Exercise requirements. List every line in this data where the string "people" occurs.

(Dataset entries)
┌──
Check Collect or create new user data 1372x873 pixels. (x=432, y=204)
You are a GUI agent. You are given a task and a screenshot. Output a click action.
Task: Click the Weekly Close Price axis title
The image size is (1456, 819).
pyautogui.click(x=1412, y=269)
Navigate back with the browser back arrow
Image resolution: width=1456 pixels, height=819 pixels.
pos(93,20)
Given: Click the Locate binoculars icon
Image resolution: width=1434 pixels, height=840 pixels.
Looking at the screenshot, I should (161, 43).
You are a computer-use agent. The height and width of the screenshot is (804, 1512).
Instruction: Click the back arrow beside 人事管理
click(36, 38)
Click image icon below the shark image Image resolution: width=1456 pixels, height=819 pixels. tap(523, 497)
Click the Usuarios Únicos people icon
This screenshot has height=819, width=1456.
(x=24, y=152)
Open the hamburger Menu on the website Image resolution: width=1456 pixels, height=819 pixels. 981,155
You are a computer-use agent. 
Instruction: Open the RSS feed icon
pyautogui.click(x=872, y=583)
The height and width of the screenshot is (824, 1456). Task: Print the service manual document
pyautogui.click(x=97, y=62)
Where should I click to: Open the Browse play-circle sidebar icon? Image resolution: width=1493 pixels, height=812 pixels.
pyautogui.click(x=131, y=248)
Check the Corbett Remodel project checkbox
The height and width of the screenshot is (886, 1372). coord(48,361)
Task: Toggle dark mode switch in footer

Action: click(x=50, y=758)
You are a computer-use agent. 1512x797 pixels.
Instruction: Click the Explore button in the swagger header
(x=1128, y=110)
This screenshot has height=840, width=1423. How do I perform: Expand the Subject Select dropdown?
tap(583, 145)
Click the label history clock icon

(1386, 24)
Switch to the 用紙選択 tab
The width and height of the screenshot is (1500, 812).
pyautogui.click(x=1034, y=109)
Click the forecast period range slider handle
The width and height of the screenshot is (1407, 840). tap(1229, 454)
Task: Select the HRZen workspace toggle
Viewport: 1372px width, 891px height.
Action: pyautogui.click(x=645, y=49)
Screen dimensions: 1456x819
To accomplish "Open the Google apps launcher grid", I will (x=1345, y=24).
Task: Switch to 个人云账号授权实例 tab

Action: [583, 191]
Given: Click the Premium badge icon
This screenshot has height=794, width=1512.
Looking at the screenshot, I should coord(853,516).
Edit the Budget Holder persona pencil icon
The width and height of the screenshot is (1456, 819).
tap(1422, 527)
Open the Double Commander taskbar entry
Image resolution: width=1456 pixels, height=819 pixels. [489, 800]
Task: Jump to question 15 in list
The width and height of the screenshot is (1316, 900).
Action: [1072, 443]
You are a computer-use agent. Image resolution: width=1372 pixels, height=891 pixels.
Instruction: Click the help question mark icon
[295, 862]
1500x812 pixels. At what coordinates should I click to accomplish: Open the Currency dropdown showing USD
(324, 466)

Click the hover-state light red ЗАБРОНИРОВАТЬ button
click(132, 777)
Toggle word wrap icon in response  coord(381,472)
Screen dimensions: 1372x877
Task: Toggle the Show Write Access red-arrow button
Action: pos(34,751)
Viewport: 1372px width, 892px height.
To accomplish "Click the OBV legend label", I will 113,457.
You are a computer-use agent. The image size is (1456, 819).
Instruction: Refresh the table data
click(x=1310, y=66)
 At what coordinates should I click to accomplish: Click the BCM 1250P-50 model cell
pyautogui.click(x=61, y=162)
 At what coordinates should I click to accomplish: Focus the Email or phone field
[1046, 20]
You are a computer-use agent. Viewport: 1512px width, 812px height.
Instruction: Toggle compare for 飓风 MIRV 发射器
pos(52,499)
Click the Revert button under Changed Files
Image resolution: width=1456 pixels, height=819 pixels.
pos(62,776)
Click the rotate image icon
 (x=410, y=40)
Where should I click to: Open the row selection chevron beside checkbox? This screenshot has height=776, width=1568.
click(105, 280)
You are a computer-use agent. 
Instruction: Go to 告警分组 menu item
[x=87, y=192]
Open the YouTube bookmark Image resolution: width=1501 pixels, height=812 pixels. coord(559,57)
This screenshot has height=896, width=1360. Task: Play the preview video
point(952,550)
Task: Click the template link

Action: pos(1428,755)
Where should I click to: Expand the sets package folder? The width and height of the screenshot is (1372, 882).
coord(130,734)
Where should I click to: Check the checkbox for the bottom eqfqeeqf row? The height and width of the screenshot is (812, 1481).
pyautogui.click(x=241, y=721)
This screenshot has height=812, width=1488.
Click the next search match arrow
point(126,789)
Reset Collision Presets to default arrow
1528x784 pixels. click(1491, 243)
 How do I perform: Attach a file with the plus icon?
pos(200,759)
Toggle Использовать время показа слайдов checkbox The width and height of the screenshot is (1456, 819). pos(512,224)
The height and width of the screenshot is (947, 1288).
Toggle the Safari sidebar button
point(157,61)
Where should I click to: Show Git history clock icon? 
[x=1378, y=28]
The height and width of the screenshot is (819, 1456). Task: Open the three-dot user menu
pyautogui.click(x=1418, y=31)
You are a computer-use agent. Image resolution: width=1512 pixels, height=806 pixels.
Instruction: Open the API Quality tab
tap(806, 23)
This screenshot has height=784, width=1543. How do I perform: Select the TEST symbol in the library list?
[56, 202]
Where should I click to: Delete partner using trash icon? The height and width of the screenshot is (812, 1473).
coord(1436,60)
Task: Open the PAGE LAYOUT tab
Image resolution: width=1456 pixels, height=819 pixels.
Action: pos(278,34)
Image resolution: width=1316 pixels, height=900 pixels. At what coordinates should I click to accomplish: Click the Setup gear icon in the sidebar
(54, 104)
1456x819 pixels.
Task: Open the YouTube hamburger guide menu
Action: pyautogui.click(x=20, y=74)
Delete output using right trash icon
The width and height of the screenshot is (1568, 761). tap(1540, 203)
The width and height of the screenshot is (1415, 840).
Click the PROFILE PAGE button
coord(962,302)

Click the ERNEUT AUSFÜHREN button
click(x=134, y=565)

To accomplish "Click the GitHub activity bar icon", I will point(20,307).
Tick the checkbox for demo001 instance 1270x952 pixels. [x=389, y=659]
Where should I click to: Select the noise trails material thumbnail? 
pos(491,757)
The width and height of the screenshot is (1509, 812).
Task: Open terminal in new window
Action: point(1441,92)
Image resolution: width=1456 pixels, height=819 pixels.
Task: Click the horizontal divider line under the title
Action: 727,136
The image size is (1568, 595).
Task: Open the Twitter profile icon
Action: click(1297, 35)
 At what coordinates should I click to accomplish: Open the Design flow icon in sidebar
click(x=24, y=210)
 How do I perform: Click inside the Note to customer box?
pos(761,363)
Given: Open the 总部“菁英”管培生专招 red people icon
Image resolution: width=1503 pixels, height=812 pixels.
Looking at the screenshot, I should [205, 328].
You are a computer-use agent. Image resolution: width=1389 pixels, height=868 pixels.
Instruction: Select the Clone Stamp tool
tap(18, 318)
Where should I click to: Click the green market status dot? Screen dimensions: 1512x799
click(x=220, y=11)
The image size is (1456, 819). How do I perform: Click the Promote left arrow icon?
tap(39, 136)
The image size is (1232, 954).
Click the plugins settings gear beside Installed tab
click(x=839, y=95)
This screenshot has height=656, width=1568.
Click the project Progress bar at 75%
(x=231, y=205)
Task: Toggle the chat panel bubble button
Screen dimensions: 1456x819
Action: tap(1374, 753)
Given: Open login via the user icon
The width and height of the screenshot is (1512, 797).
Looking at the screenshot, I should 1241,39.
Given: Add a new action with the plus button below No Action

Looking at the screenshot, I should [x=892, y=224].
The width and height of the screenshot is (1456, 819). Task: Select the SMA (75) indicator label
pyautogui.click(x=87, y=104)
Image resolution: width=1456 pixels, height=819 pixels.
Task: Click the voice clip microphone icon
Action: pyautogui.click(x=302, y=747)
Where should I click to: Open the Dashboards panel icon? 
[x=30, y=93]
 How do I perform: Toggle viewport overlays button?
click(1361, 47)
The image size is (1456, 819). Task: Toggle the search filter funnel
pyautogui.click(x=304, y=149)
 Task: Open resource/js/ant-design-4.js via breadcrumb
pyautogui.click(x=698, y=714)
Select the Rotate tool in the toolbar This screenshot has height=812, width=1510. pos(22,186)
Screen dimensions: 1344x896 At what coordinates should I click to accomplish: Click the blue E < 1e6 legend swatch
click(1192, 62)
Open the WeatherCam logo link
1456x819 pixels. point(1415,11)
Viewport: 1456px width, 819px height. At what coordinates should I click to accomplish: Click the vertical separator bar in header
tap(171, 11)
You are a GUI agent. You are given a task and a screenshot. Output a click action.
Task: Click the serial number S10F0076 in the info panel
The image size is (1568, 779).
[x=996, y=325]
└──
The answer.
Click the Usuarios Únicos people icon
Given: Open the 总部“菁英”管培生专招 red people icon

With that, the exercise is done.